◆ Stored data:
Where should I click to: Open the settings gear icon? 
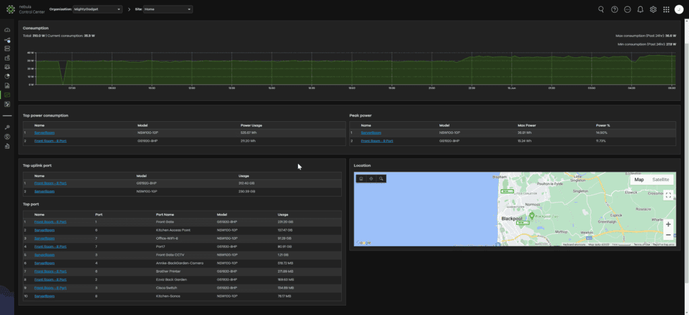(x=653, y=9)
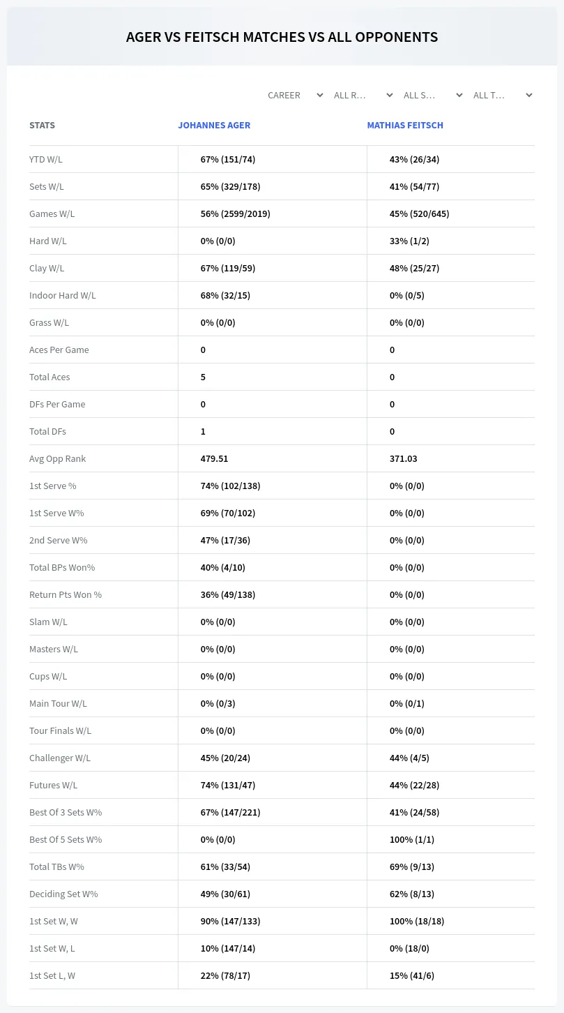Select the Challenger W/L row label
Viewport: 564px width, 1013px height.
pyautogui.click(x=60, y=758)
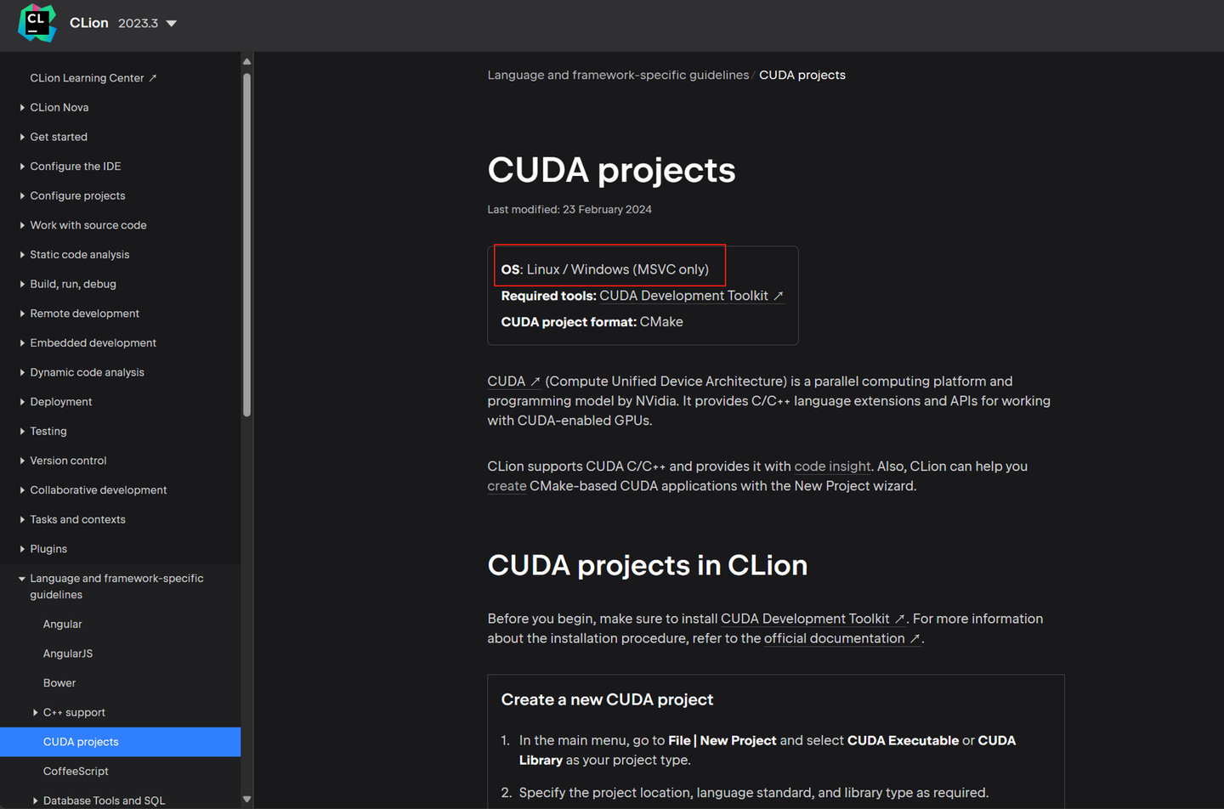Expand the Configure the IDE section
This screenshot has height=809, width=1224.
pos(21,166)
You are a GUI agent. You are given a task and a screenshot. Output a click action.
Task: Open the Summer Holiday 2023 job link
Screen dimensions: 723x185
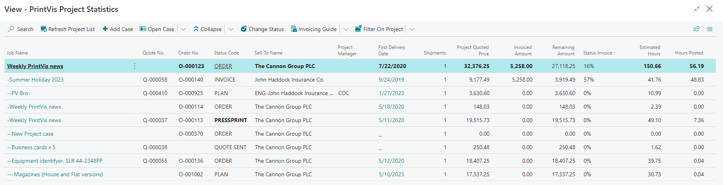click(36, 80)

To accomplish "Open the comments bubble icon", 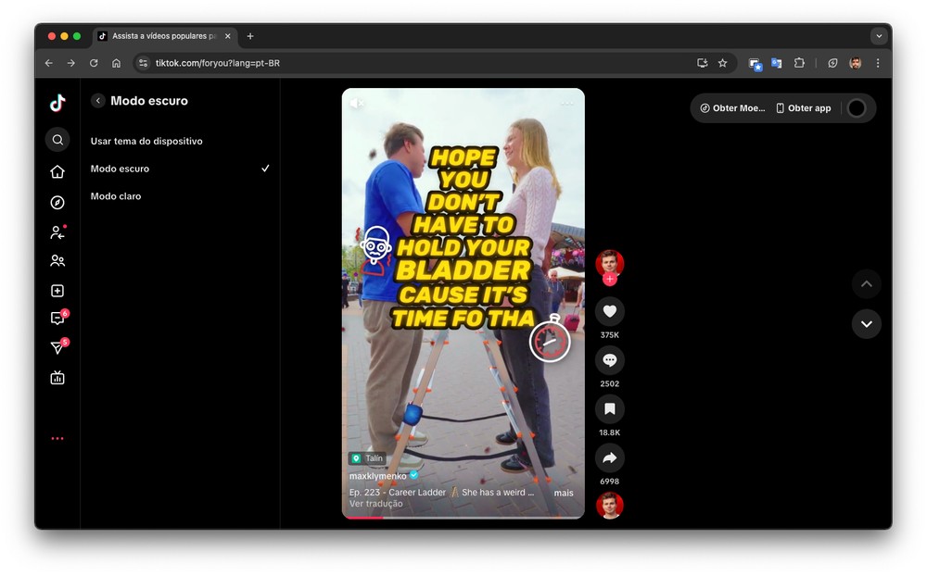I will click(x=609, y=360).
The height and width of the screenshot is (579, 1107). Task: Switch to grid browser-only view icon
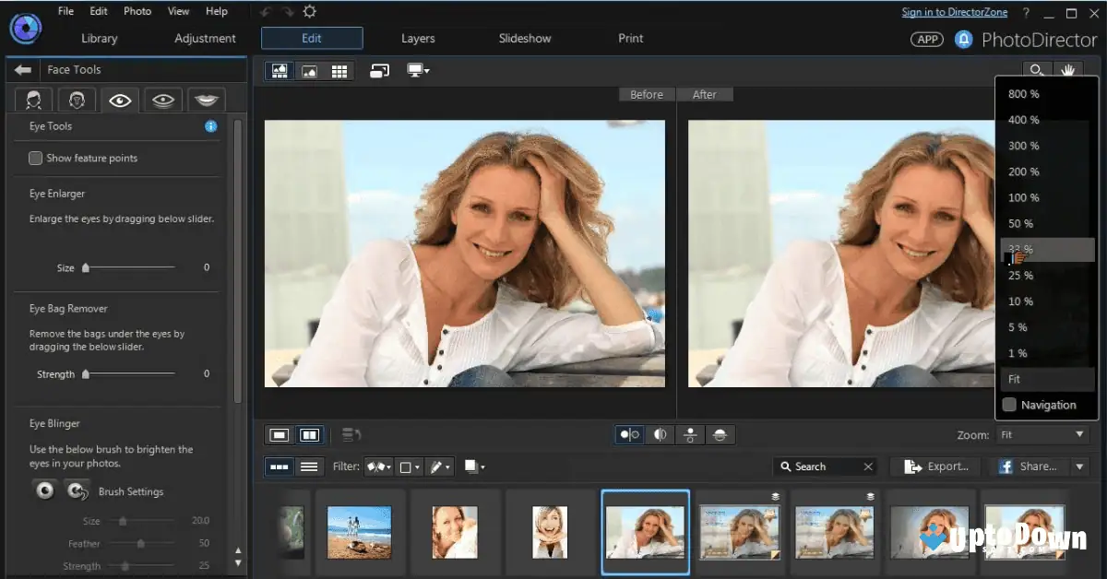(339, 70)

◆ TASK OBJECTIVE: Exactly the lines from the line with "The height and" through the end of the data are to be reproduced, and no picture is to be included.

◆ SOLUTION TO THIS EXERCISE:
The height and width of the screenshot is (579, 1107). Task: Switch to grid browser-only view icon
(339, 70)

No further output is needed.